■ Directions ■
The answer must be the lines from the one that holds "The height and width of the screenshot is (1176, 1010)." through the final line of the data, copied exactly, with no pictures.

■ Listed entries ■
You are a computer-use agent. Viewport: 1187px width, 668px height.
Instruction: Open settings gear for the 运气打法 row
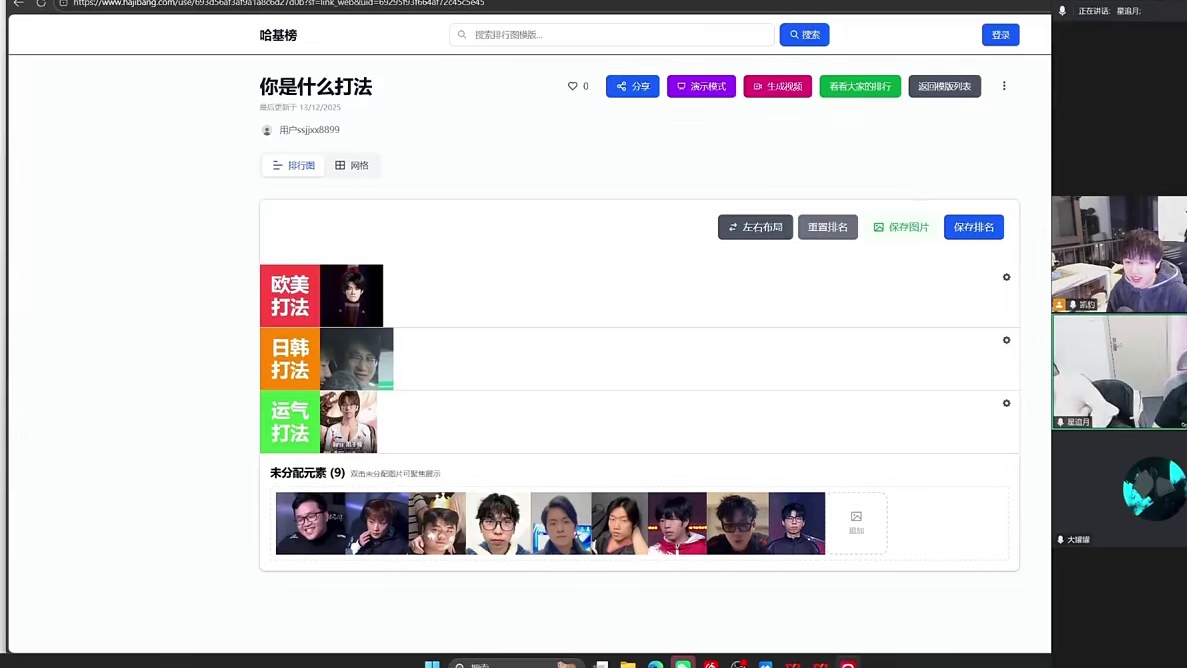pos(1006,403)
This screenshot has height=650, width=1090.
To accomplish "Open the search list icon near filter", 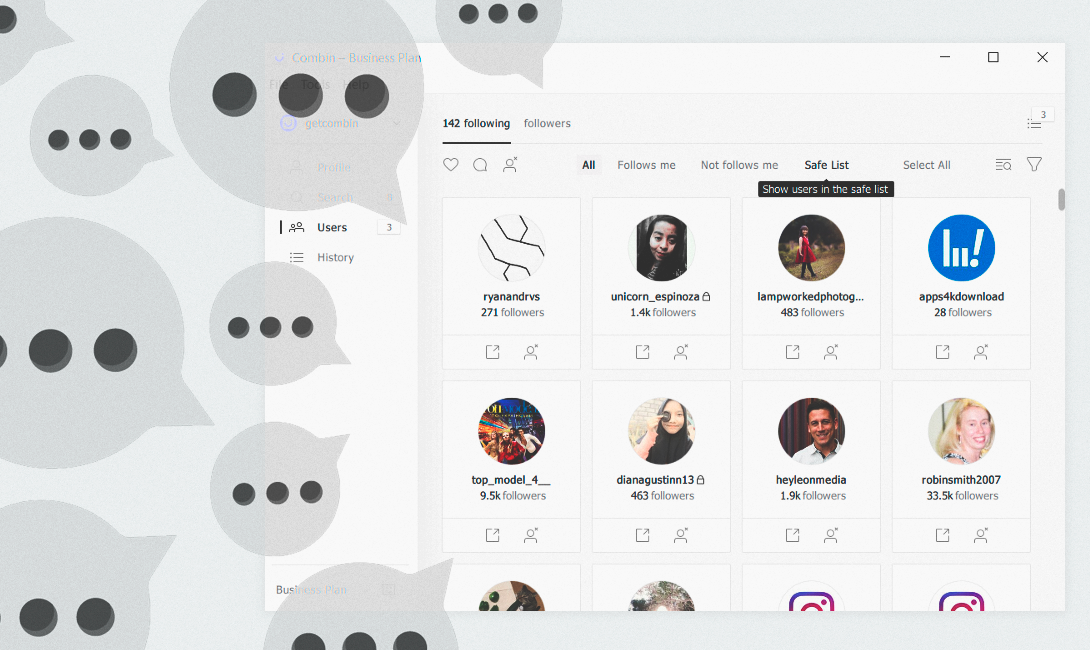I will pyautogui.click(x=1003, y=165).
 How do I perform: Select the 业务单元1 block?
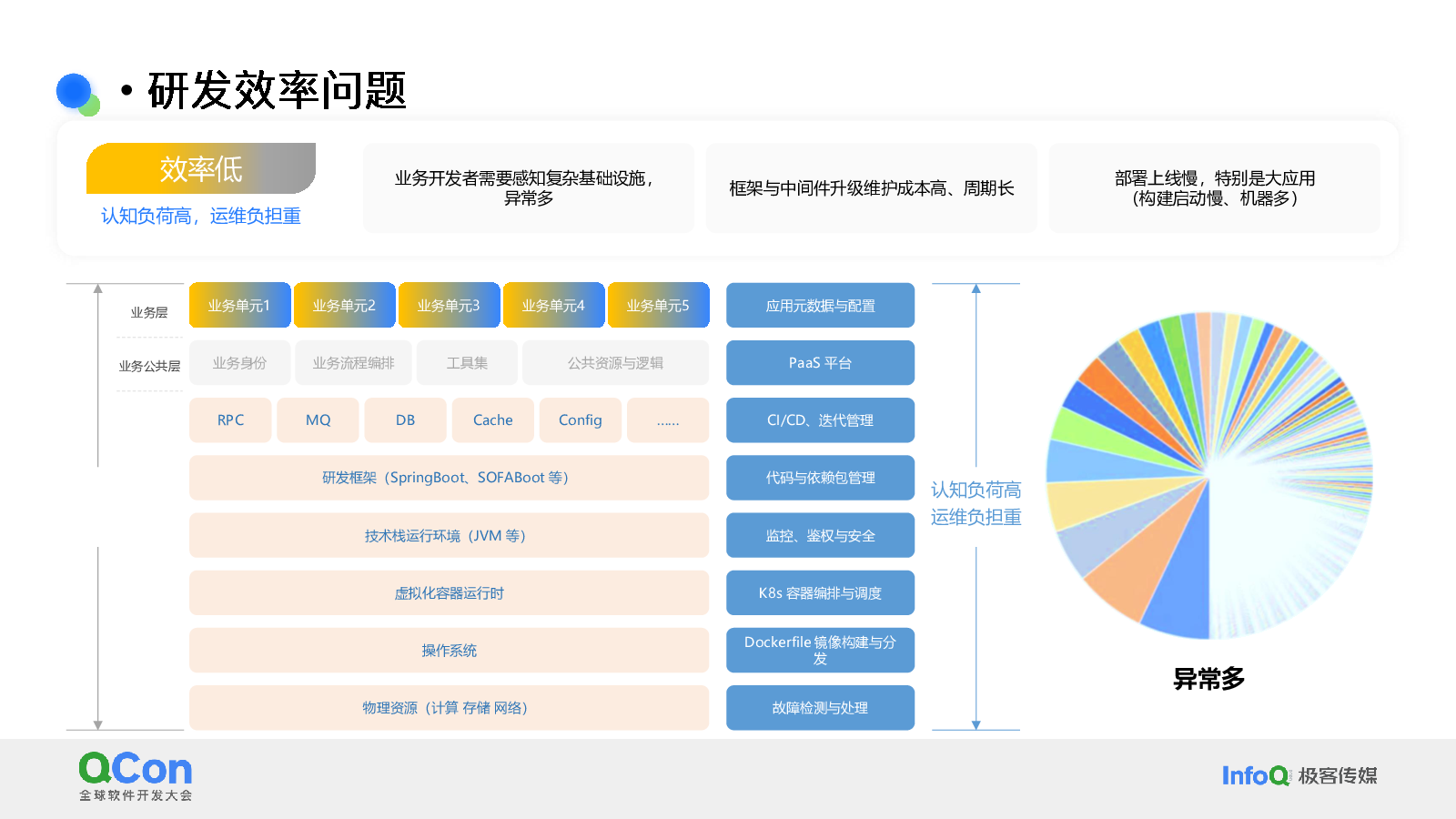click(x=240, y=306)
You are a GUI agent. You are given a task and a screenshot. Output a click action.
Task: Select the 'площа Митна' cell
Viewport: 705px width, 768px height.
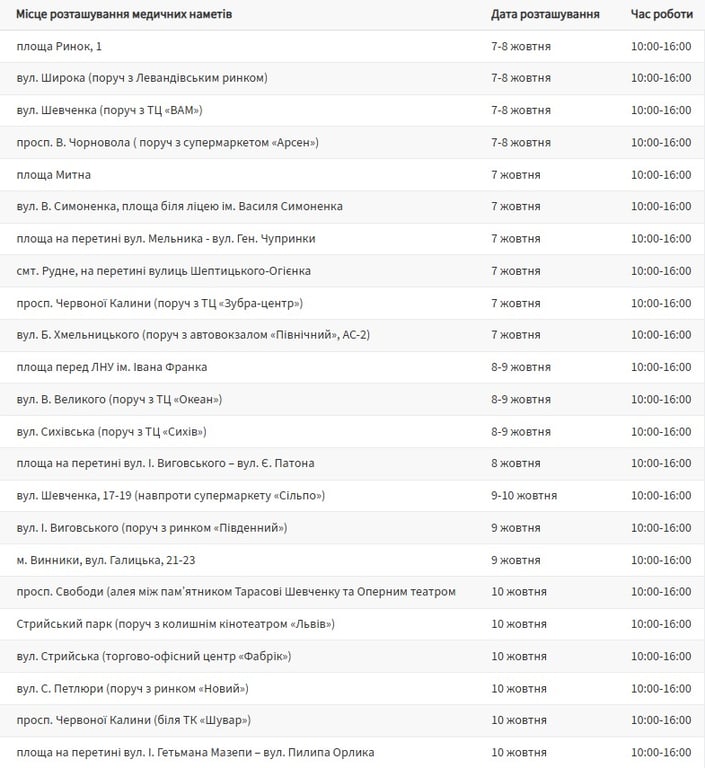tap(54, 175)
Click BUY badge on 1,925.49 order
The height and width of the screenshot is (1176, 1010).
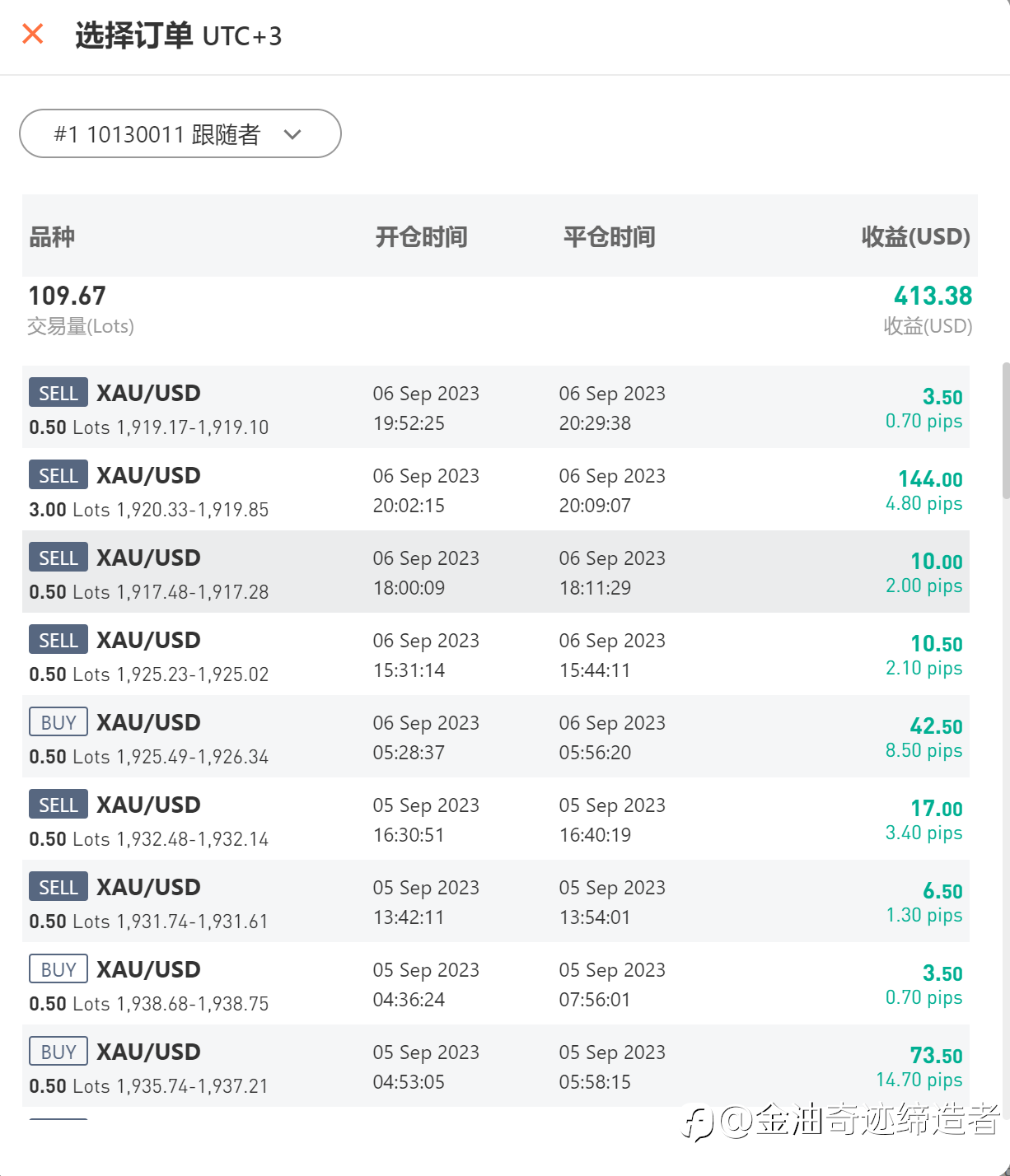point(58,722)
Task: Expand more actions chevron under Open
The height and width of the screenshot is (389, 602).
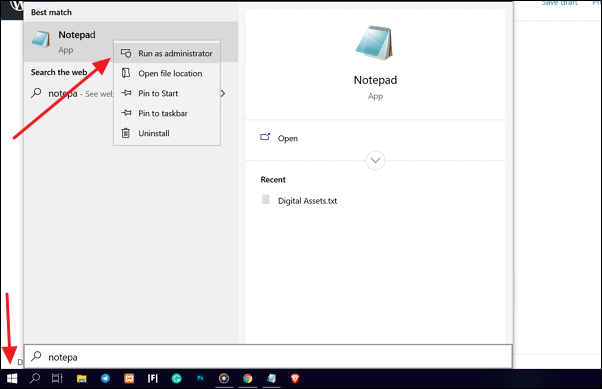Action: point(375,160)
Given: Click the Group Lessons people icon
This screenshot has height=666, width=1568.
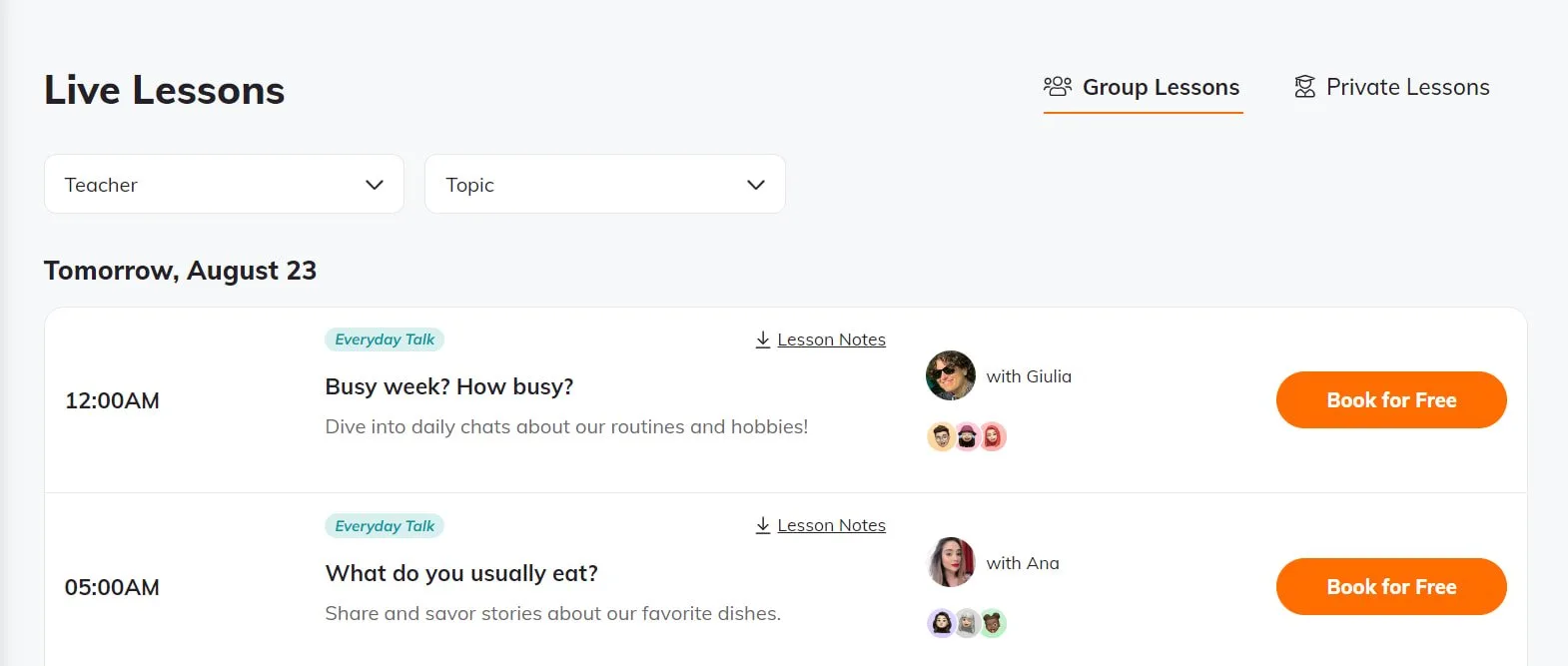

■ Exercise solution ■
The height and width of the screenshot is (1176, 1010).
point(58,722)
Task: Expand more actions chevron under Open
The height and width of the screenshot is (389, 602).
Action: point(375,160)
Given: Click the Group Lessons people icon
This screenshot has height=666, width=1568.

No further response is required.